On a more general note, a lot of the developers of apps do it in their free time. Do you think that the upgrade experience could be made less time consuming so that a new Nextcloud release keeps apps working without major breaks that is problematic for users and app developers alike?
Do you think
occ app:check-codecould be extended to also check for Javascript deprecations?
We have https://github.com/nextcloud/eslint-plugin for that. See https://docs.nextcloud.com/server/latest/developer_manual/app/coding-style.html.
Do you think that the upgrade experience could be made less time consuming so that a new Nextcloud release keeps apps working without major breaks that is problematic for users and app developers alike?
That is impossible. This would mean that Nextcloud is never allowed to change any of its APIs. Having a decent deprecation guideline, announcing the critical changes and offering a detailed upgrade guide is the best we can do IMHO.
The page that documents nextcloud Flow links to a (possibly outdated) slideshow that mostly contains uncommented code. It's a start, but it leaves me having to do a lot of digging myself on how to use these APIs properly, if I want to provide flow events and/or operations. crying_cat_face
https://docs.nextcloud.com/server/latest/developer_manual/app/flow.html ?
Yes, indeed that needs luv. The comments are in the Talk, but that obviously is not enough. Let me try to improve and extend it with the 20 cycle. Since recently we also have a dev Talk room for flow.
To all the wonderful documentation - writing developers: according to nextcloud/bookmarks#1492 , integration with projects would need more documentation.
Hope this is the right place to raise the problem...

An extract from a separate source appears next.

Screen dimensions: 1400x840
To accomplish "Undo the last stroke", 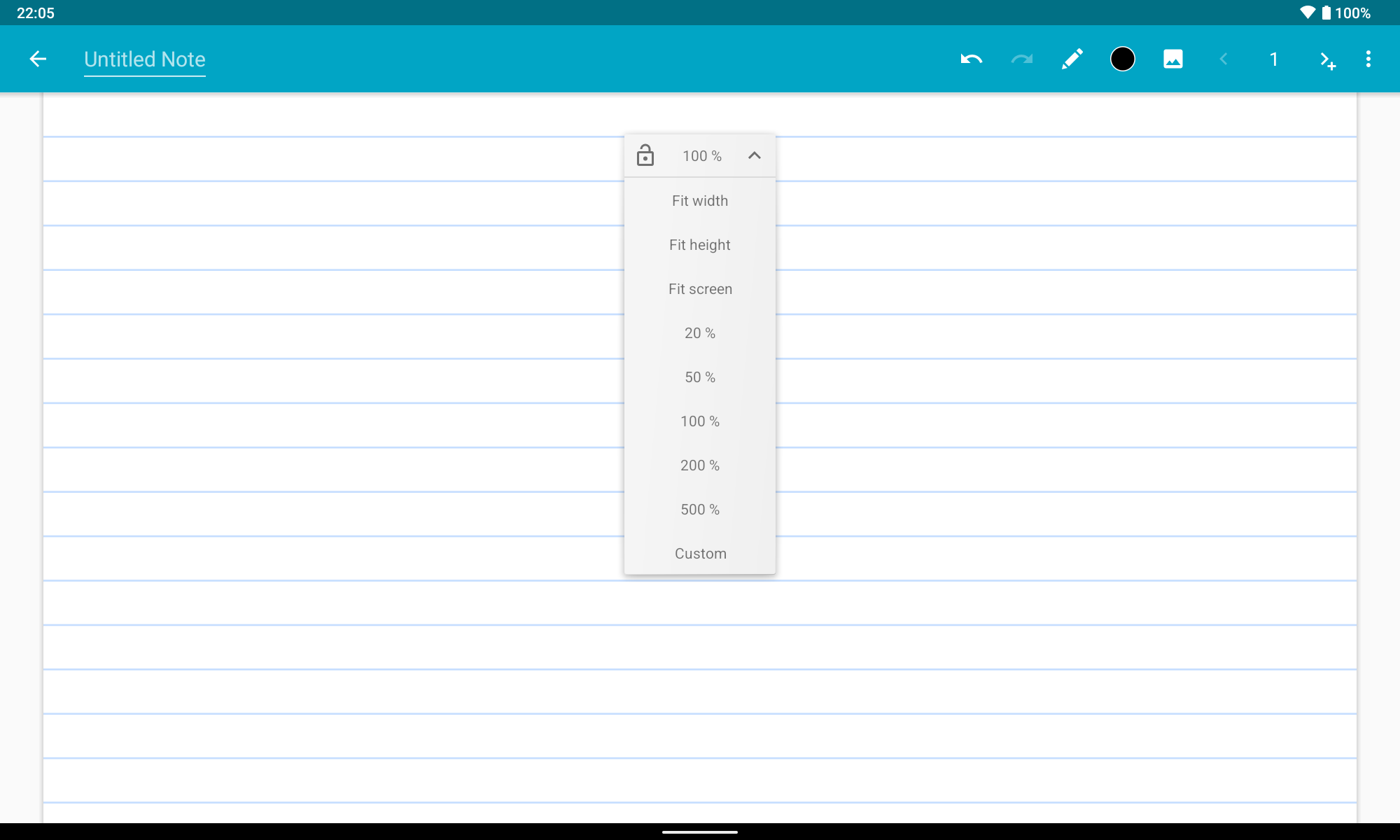I will pyautogui.click(x=971, y=59).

From an admin point of view I'd like to add:
- Too many breaking changes / major version updates
- Frustration for plugin developers to constantly touch code, which was previously working fine
- As a consequence regular issues with plugins not being updated in time
- Plugins marked as out of date, even if they'd work perfectly fine without change
- Impossible to ship recent nextcloud version, if there are some plugins installed
And that's not only for third party plugins, but also ones featured by nextcloud. See here for example: https://github.com/nextcloud/documentserver_community/issues/298
Too many breaking changes
Do you have an example of a recent breaking change that affected you?

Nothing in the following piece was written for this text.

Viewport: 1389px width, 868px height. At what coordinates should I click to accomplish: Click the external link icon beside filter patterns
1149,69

No, I don't develop plugins myself. But if there were no breaking changes, then there shouldn't be a major version update, that forces plugin developers to update their plugins. Even if it's only to reevaluate compatibility, as seen with document_server, even that small update is something that is a constant maintenance burden, that not everyone is willing or has the time to do.
That is a fair point. The release schedule is documented at https://docs.nextcloud.com/server/latest/admin_manual/release_schedule.html#major-releases.
The release cadence is also discussed in https://help.nextcloud.com/t/major-release-cadence/161685.
We could probably decrease the number of major releases and have a few minors in between. Then the breaking releases occur less often.